How the Recovery Café Model Works

The Recovery Café is an alternative, therapeutic, supportive community founded on the truth that every human being is precious and worthy of love regardless of their earlier trauma, mental and emotional anguish, addictive behaviors, or past mistakes. Providing a beautiful, safe, warm, drug- and alcohol-free space and loving community to anchor Members (our most closely supported consumers) in the sustained recovery needed to gain and maintain access to housing, social and health services, healthy relationships, education, and employment is essential to this model.

Our model is referred to by the larger behavioral health community as a Recovery Oriented System of Care (ROSC). A ROSC meets people where they are on the recovery continuum, engages them in a lifetime of managing their health, focuses holistically on a person’s needs, and empowers them to build a life that realizes their full potential. This person-centered system of care supports individuals as they establish a healthy life and recognizes that we all need a meaningful sense of membership and belonging in community.

Traditionally, a person receives support when they are in crisis and finds that the support is removed once they begin to experience stability. That model of emergency intervention and abandonment sets one up for a roller-coaster existence which is not only cruel, in that it locks one into a cycle of intense suffering and failure, it is expensive, ineffective, and a waste of human potential. It is hopeful that many states are embracing a more effective and compassionate system of care.
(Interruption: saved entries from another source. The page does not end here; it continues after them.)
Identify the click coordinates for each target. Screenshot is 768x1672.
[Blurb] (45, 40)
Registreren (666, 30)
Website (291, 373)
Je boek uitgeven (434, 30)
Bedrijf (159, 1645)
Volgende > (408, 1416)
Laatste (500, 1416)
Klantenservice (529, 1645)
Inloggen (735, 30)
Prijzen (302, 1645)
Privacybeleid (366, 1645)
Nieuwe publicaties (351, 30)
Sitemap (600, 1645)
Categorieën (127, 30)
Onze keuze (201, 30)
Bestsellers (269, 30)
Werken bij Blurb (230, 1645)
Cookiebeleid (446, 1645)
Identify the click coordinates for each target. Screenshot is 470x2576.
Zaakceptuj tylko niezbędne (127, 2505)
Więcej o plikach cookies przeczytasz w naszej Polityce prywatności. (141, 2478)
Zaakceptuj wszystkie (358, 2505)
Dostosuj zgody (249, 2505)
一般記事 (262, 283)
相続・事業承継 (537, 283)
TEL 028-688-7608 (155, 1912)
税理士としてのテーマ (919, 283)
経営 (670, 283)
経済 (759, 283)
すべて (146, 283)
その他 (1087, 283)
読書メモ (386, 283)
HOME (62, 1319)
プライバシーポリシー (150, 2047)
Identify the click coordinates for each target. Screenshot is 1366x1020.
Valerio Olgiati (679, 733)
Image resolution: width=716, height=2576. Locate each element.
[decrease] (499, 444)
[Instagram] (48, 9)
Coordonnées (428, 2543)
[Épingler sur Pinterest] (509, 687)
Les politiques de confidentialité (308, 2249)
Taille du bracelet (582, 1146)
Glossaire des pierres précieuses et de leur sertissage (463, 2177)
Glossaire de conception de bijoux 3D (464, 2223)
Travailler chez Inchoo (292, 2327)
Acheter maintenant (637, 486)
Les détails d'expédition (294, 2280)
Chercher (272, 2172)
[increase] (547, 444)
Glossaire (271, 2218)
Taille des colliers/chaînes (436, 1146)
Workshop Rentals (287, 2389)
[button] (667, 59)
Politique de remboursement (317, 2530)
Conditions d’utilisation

Redefining the Recovery Journey

Recovery Café provides support, resources, and a community of care along the entire continuum of a person’s need for recovery support. We teach skills to manage mental and physical health, maintain sobriety, build community, and help individuals reclaim their lives and identities as persons worthy of giving and receiving love. Our model is designed to prevent one life-threatening crisis after another, saving taxpayer’s money in emergency intervention and allowing mental health and addiction support professionals to focus on health maintenance and addiction prevention. This is a much more humane and effective response.

Our Model

Key to our model is the firm belief that every person is in need of recovery from something and, having chosen the recovery journey, has wisdom to share with others. This belief is the grounding on which we have built our recovery programming.

Research literature has identified four types of social support that Recovery Café provides throughout our programming:

  • emotional – demonstrating empathy, caring, and concern to build a person’s self-esteem;
  • informational – sharing knowledge and information to provide life and/or vocational training;
  • instrumental – providing concrete assistance to help people accomplish tasks; and
  • affiliational – facilitating contacts with other people to promote learning of social skills, create community, and instill a sense of belonging. (Cobb, 1976; Salzer, 2002)

Furthermore, while providing these social supports, our model is also committed to incorporating and aligning programming with the 10 SAMSHA-identified components of successful recovery programs: Self Direction, Individualized and Person-centered, Empowerment, Holistic, Non-Linear, Strengths-based, Peer Support, Respect, Responsibility, and Hope. Following the lead of King County’s Behavioral Health and Recovery Division, we have also adopted the component of “resiliency” which overlaps with and reinforces the aforementioned four elements of social support. We have assimilated these evidence-based practices in our programming and will continue to do so in every new program initiative, enhancement, or revision.